Мама спускается на Трубную. Вокруг возбужденные лица, валяется много обуви. Ей нужно по бульвару в сторону Пушкинской площади. Людские волны захлестывают и прижимают к конному милицейскому кордону, закрывающему проход на бульвар. Толпа напирает все сильнее. Она продавливает маму сквозь строй больших серых лошадей и плотно стоявших грузовиков, и та чудом выбирается с Трубной площади к Петровскому бульвару.
Дальше было полегче, и, не застав меня в детском саду, мама, как и я с папой, смогла добраться до дома. Мы, наконец-то, целые и невредимые собрались в нашей маленькой квартирке».
Летом того же 53-го года чуть подросший малыш с отцом поехал в деревню к сестре Нюры – тёте Наде. Поехали вместе с бабушкой Маней, тётей Катей, её сыном Валентином и дочкой Таней. Нюра осталась в Москве – отпуска брали поочерёдно с мужем, чтобы подольше проводить лето с единственным и любимым сыном. К тому времени муж тёти Нади умер, а старший сын Виктор женился и жил где-то отдельно.
Дом в деревне Шульгино был тесен для московских гостей, и отец с сыном спали на сеновале. В детской и острой памяти мальчика потом долго помнился запах свежего ароматного сена.
С сеном связано происшествие, едва не закончившееся бедой. Двоюродный брат Валентин, уже почти взрослый, любил баловаться со спичками. Он доставал из коробка спичку, прижимал её пальцем к боковой поверхности спичечного коробка, а пальцем другой руки делал щелчок по прижатой спичке. Спичка вылетала из рук горящим самолётиком. Такой фокус очень травился маленькому Владику. Однажды он раздобыл коробок спичек и долго учился делать такие «самолётики». Оказалось, не очень сложно, и после нескольких попыток ему удалось повторить фокус брата. Рядом никого больше не было, зато в деревенском дворе было разбросано сушившееся сено. Спичка хорошо разгорелась и, упав на сено, подожгла его. Нужно отдать должное мальчугану – он не растерялся и босыми ногами затоптал не успевшее сильно разгореться пламя. Об этом «подвиге» никто, к счастью, не узнал, и он не имел никаких последствий, но в памяти малыша хорошо сохранился.

### Исходные данные
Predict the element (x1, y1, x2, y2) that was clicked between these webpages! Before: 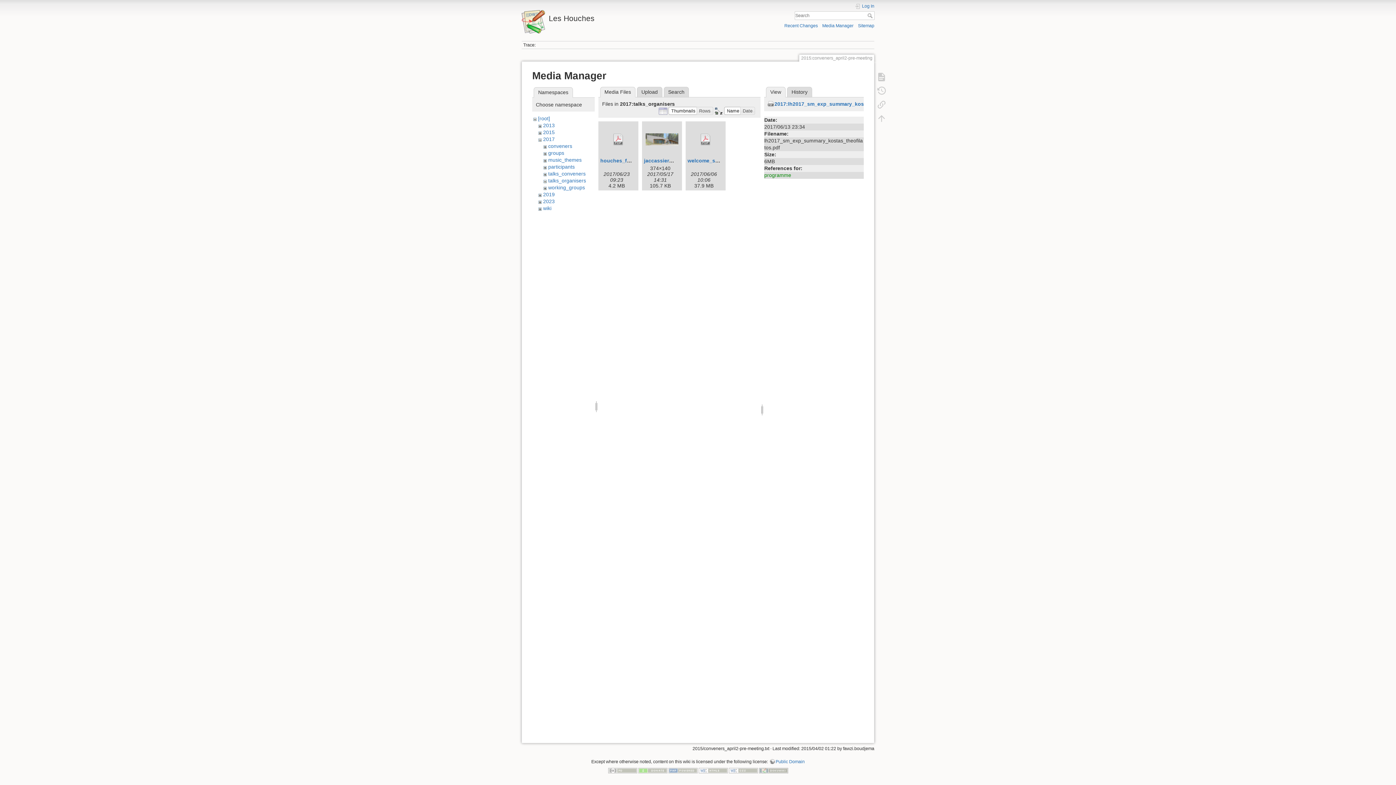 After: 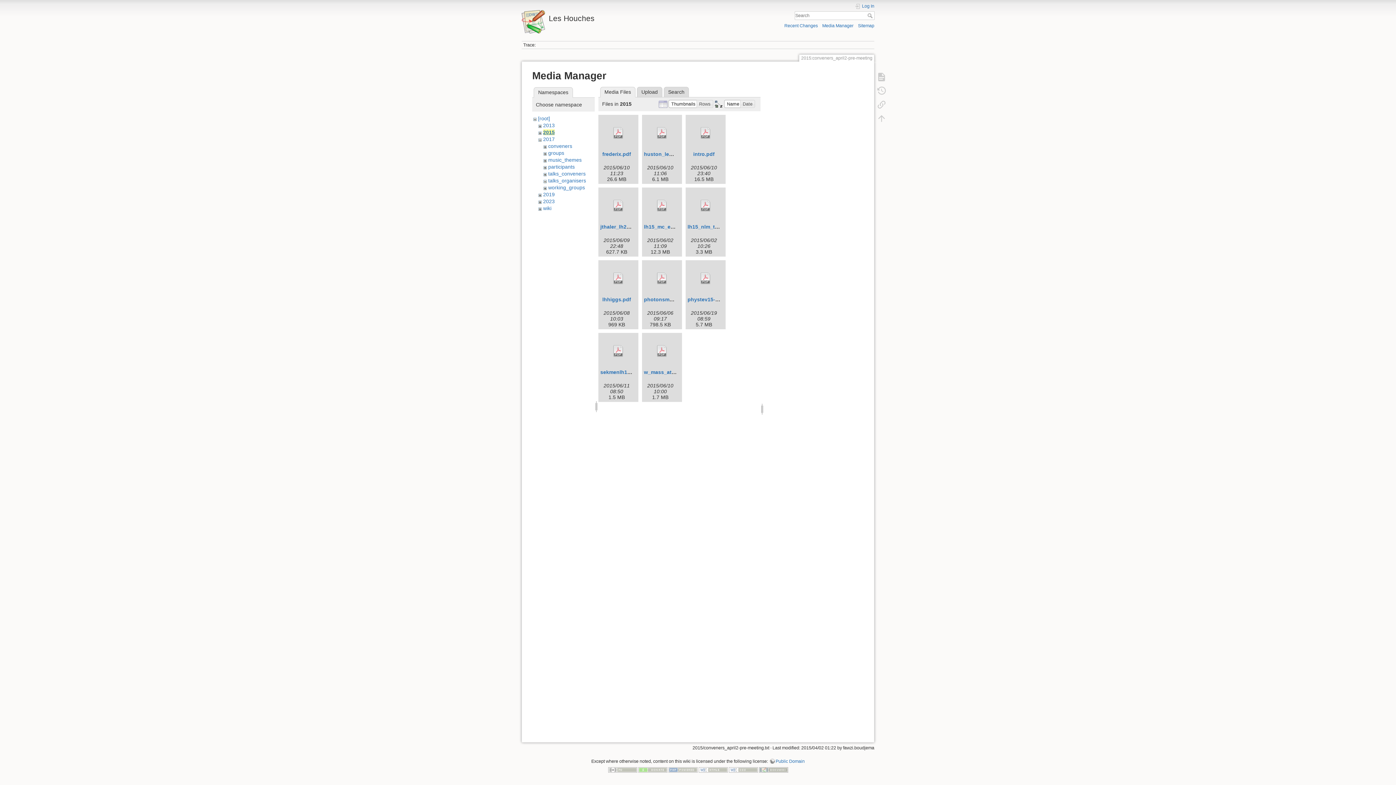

### Задания
**1)** Ответьте по тексту на три вопроса:
(а) В сторону какой площади маме нужно было идти по бульвару?
(б) Как называлась деревня, где стоял дом, тесный для московских гостей?
(в) Чем мальчик затоптал загоревшееся сено?
**2)** Перепишите из текста без изменений отрывок от «Дом в деревне» до «свежего ароматного сена.».

### Ответы к заданиям
**1)**
(а) В сторону Пушкинской площади.
(б) Шульгино.
(в) Босыми ногами.

**2)**
Дом в деревне Шульгино был тесен для московских гостей, и отец с сыном спали на сеновале. В детской и острой памяти мальчика потом долго помнился запах свежего ароматного сена.